After my race last Saturday, I took some time off from working out and struggled with the right food choices. But I’m back on track today.

Post-race, I had a scheduled colonoscopy for this past Friday. I was very nervous, couldn’t eat anything but liquids for a couple of days and decided that since by the time I felt like getting back to the gym, it was Wednesday and then I wouldn’t be able to work out on Thursday or Friday, I would just take a week’s vacation from the whole thing.

I got to sleep in and that was good. But I was really stressed because of the test (which was fine, and I was relieved to know that everything is as it should be) and maybe if I’d gotten to the gym I would have decreased some of that stress.

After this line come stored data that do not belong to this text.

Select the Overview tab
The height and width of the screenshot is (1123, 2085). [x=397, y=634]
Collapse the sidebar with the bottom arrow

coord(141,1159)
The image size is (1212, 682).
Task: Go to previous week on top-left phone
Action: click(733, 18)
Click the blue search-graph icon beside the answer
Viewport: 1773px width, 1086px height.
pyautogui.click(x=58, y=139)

This morning, however, I knew that if I was ever going to get back into my “good for me” routine, I had to get out and exercise. I’m not an exercise fanatic. I can always think of at least a dozen other things I’d rather do than put my sneakers on and sweat.

This morning to get out the door, I figured I’d start with a walk, and even though it was really warm already at 7:30 am, I was inspired by another runner going by and ended up running most of the two and a half miles. And that felt good.

I’ll go swimming tomorrow morning and I’m back to my routine this week. Getting out there today, while I’ll never admit to loving running, felt right. I definitely feel better when I get those workouts in.